Look through the material below and report every line that includes "Given".

## Extracted records
* * * * * * * * *
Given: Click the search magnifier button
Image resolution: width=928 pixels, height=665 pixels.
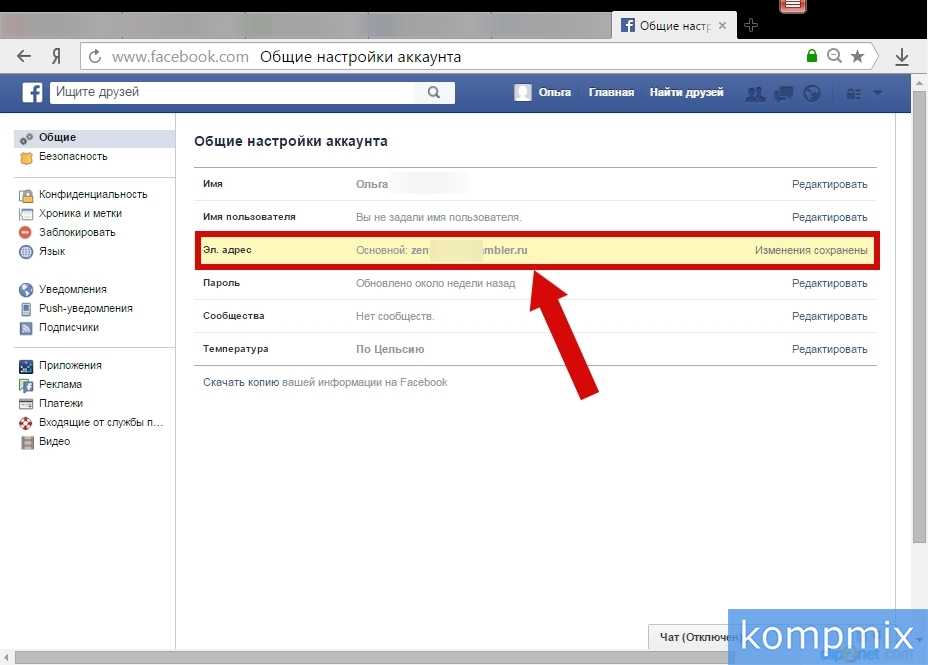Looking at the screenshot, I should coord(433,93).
* * * * * * * * *
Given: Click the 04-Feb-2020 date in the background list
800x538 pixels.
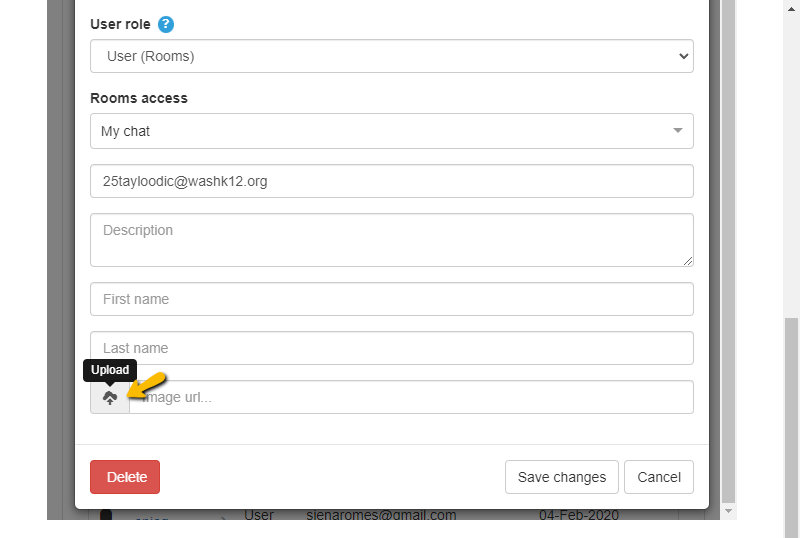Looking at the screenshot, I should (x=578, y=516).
* * * * * * * * *
## Written reply
Given: Click the search magnifier button
Given: Click the 04-Feb-2020 date in the background list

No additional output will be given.